--- Begin SUPPLIED DATA ---

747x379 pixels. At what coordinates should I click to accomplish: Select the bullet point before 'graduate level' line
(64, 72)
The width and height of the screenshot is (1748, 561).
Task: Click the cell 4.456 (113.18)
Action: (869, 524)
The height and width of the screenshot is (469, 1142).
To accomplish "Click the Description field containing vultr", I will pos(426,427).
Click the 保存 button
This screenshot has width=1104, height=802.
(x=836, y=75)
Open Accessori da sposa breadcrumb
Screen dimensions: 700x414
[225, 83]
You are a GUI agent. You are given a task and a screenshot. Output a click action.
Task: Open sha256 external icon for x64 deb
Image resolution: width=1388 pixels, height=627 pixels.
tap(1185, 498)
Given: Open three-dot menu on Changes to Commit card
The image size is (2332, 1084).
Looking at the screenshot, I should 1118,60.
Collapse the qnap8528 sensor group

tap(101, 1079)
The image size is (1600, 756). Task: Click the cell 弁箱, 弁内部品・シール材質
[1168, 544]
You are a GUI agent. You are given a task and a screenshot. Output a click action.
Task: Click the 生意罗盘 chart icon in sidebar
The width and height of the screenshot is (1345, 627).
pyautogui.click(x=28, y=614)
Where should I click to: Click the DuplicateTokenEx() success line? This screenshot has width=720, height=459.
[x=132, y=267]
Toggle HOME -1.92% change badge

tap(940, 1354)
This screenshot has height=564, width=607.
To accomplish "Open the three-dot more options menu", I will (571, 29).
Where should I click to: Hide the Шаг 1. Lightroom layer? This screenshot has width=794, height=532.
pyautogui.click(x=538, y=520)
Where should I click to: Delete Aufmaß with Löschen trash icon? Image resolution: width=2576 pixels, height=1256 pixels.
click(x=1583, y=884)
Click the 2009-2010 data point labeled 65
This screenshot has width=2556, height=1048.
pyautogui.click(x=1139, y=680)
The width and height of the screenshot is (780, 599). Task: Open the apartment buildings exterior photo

--- End SUPPLIED DATA ---

-- OBJECTIVE --
Print the records exactly as they appear, from the line containing "The height and" down to the line containing "pyautogui.click(x=538, y=520)", with both of those lines included.

-- EXERCISE ANSWER --
The height and width of the screenshot is (469, 1142).
To accomplish "Click the Description field containing vultr", I will pos(426,427).
Click the 保存 button
This screenshot has width=1104, height=802.
(x=836, y=75)
Open Accessori da sposa breadcrumb
Screen dimensions: 700x414
[225, 83]
You are a GUI agent. You are given a task and a screenshot. Output a click action.
Task: Open sha256 external icon for x64 deb
Image resolution: width=1388 pixels, height=627 pixels.
tap(1185, 498)
Given: Open three-dot menu on Changes to Commit card
The image size is (2332, 1084).
Looking at the screenshot, I should 1118,60.
Collapse the qnap8528 sensor group

tap(101, 1079)
The image size is (1600, 756). Task: Click the cell 弁箱, 弁内部品・シール材質
[1168, 544]
You are a GUI agent. You are given a task and a screenshot. Output a click action.
Task: Click the 生意罗盘 chart icon in sidebar
The width and height of the screenshot is (1345, 627).
pyautogui.click(x=28, y=614)
Where should I click to: Click the DuplicateTokenEx() success line? This screenshot has width=720, height=459.
[x=132, y=267]
Toggle HOME -1.92% change badge

tap(940, 1354)
This screenshot has height=564, width=607.
To accomplish "Open the three-dot more options menu", I will (571, 29).
Where should I click to: Hide the Шаг 1. Lightroom layer? This screenshot has width=794, height=532.
pyautogui.click(x=538, y=520)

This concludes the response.